The apex bank’s directive was contained in a communique signed and released by its Director of Trade and Exchange Department, Hassan Mahmud.
The latest development came a week after the House of Representatives vowed to probe banks and financial institutions in the country for failing to comply with Central Bank of Nigeria (CBN) regulations on Net Open Position Limits for foreign exchange.
Moving a motion of urgent public importance for the probe last week, Babajimi Johnson (APC, Lagos) explained that Sections 8 (4) and (5) of the CBN Act require the CBN Governor to brief the relevant Committees of the National Assembly during semi-annual hearings and to provide periodic reports on the economy’s performance to the Assembly.
He also voiced alarm over the dollar’s consistent increase relative to the naira, noting that the dollar reached a peak of roughly N1,520 last week.

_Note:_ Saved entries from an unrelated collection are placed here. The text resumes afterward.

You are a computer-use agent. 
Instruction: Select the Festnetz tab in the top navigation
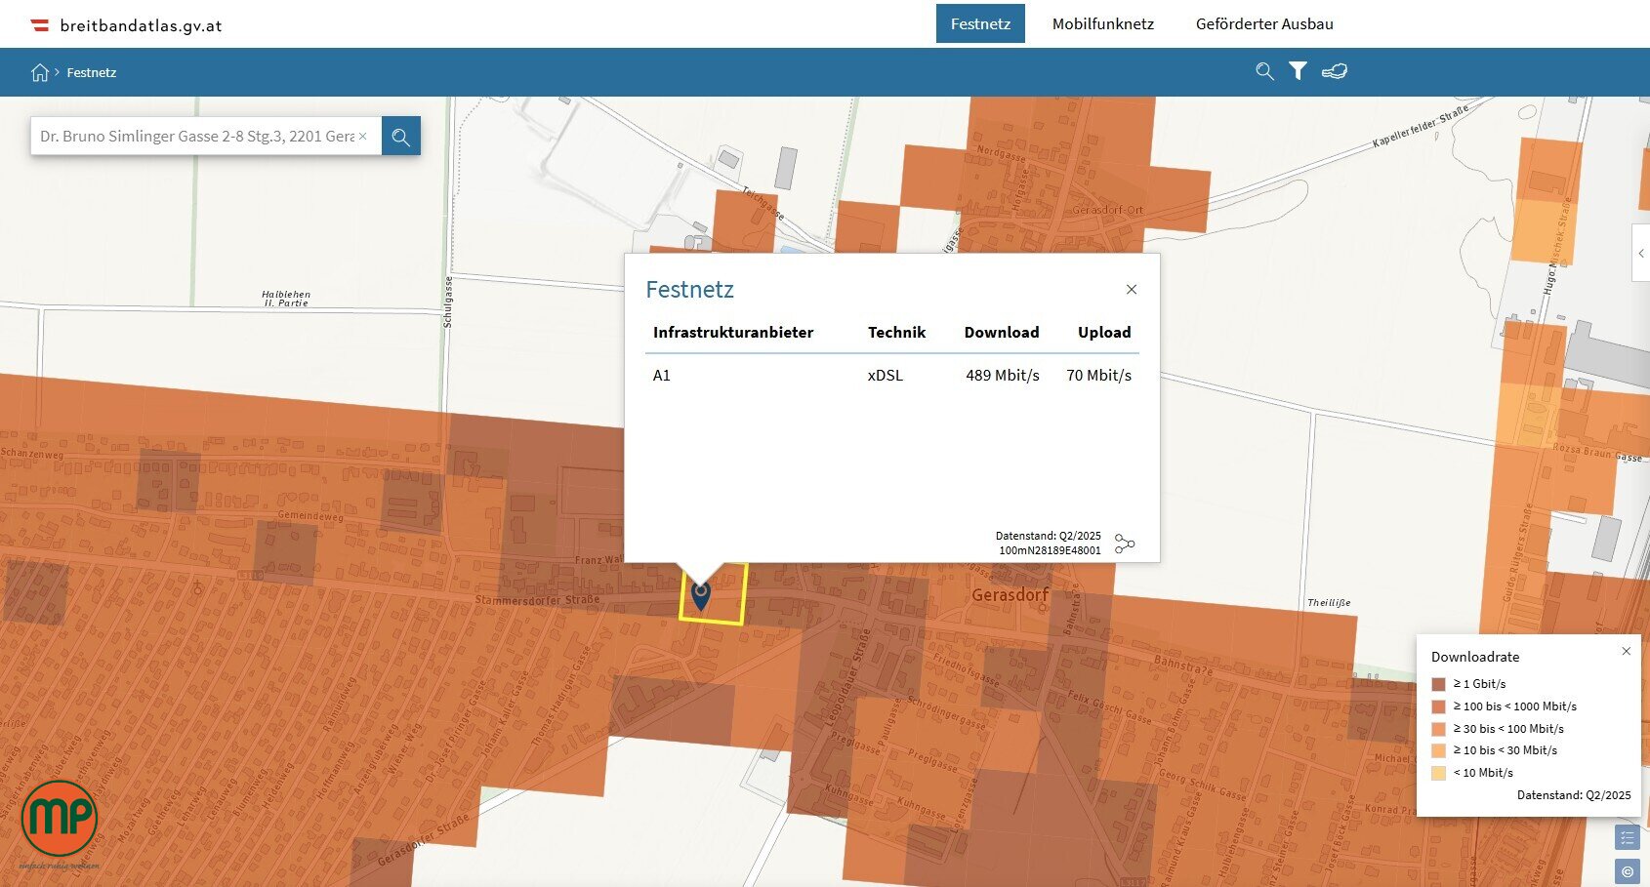(x=980, y=24)
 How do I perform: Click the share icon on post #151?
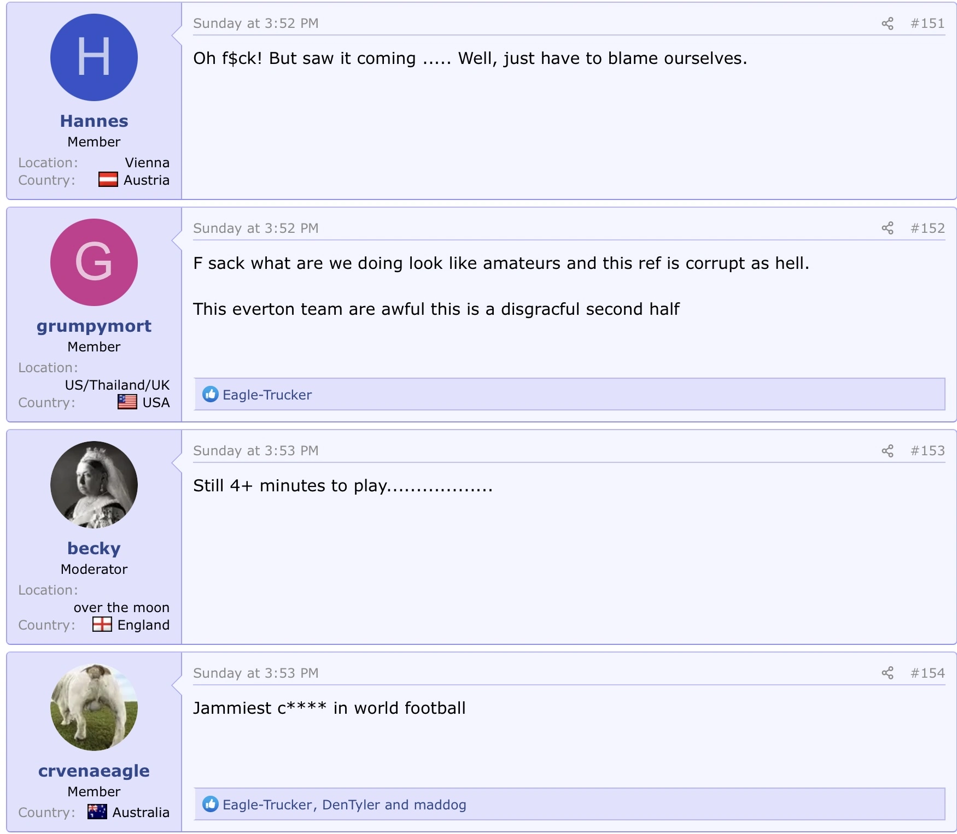pos(887,24)
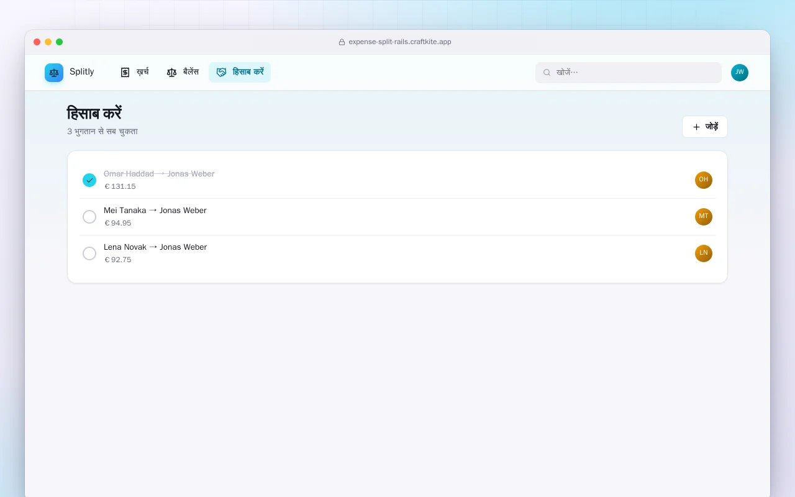Click the browser address bar URL
795x497 pixels.
pyautogui.click(x=399, y=42)
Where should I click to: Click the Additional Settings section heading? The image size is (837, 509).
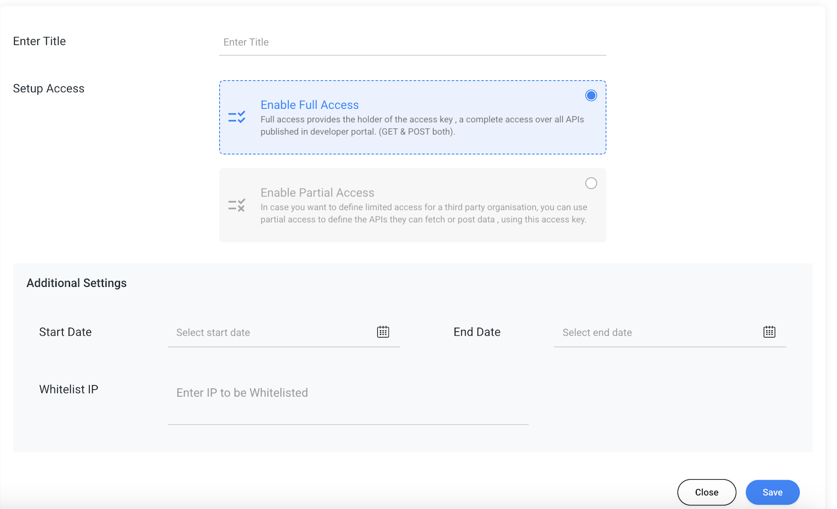(x=76, y=283)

He claimed that a variety of market forces and specific government-adopted economic policies, such as the dollar’s liberalization, are to blame for this phenomenal development.
Instead of lending to their customers to sell when the currency rate is high, the senator claimed that commercial banks and other financial institutions in Nigeria typically retain a sizable portion of the foreign exchange they acquire through purchases, borrowings, or allocations from the CBN.